Aquarium Could Drain Visitors From Zoo

Almost everyone agrees the new Georgia Aquarium will do wonders for Atlanta tourism. But will the $200 million facility be a setback for Zoo Atlanta, the city's other wildlife attraction?

Zoo Atlanta President Dennis Kelly says he expects zoo attendance to dip when the new aquarium opens later this year. He says patrons will have to choose between the two attractions; because of the buzz surrounding the much anticipated aquarium, the zoo could lose.

What's more, though the admission price to the aquarium has not yet been announced, Kelly says it's likely to be competitive with the zoo's $17 admission.

"Because we are a city-owned zoo and we get no operating support, we're priced pretty high," Kelly says. "It will be pretty expensive to go to both the aquarium and the zoo in one weekend, so families might have to make a choice."

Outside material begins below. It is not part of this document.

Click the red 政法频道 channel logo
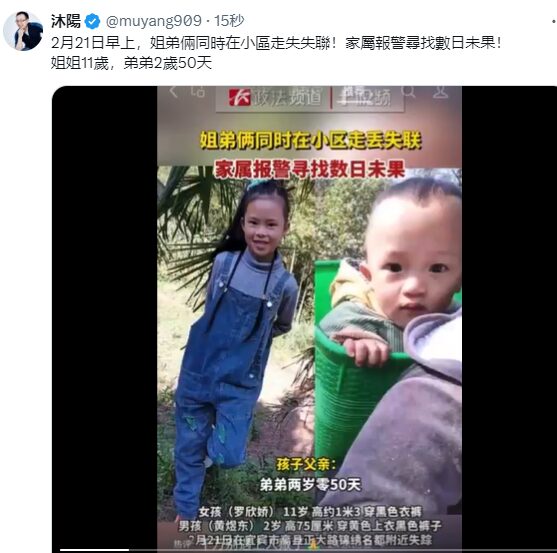Viewport: 557px width, 553px height. tap(275, 97)
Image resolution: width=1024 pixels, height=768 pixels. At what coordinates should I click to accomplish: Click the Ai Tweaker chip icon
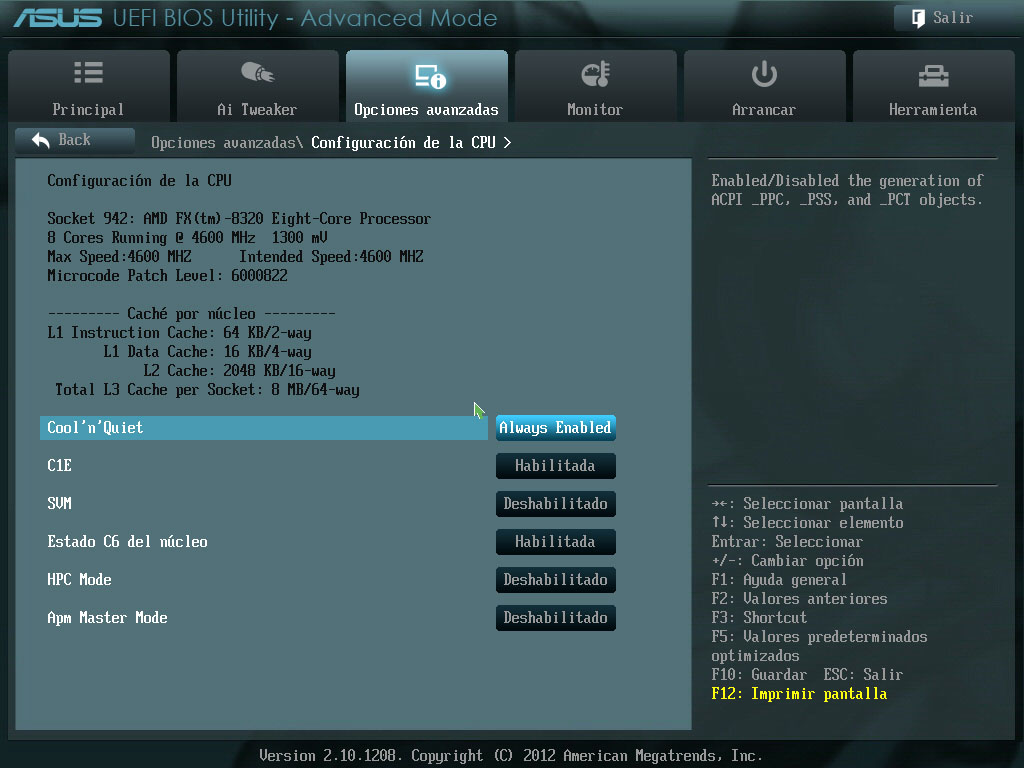pyautogui.click(x=257, y=74)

Kelly says the zoo intends to upgrade its ticketing service to be compatible with the aquarium's, thereby allowing the possibility of selling joint zoo-aquarium tickets.

Bernie Marcus, co-founder of retail giant Home Depot, is footing the bill for the construction and start-up costs of the aquarium and says he believes the aquarium will help rather than hinder Zoo Atlanta. He intends for the aquarium to promote the zoo - and hopes the zoo will return the favor.

"I'm going to have billboards that say, 'While you're here, go visit the zoo,'" Marcus says. "I hope that people are going to go [to the Georgia Aquarium], to the zoo, to the Dr. [Martin] Luther King memorial."

According to Kelly, Zoo Atlanta has a contingency plan - including controlling expenses and increasing marketing - in case attendance does not rebound quickly.

"But you don't save your way to prosperity," he says. "You grow your way to prosperity. Atlanta is a young, growing city and that is the best place for a family attraction like Zoo Atlanta to thrive."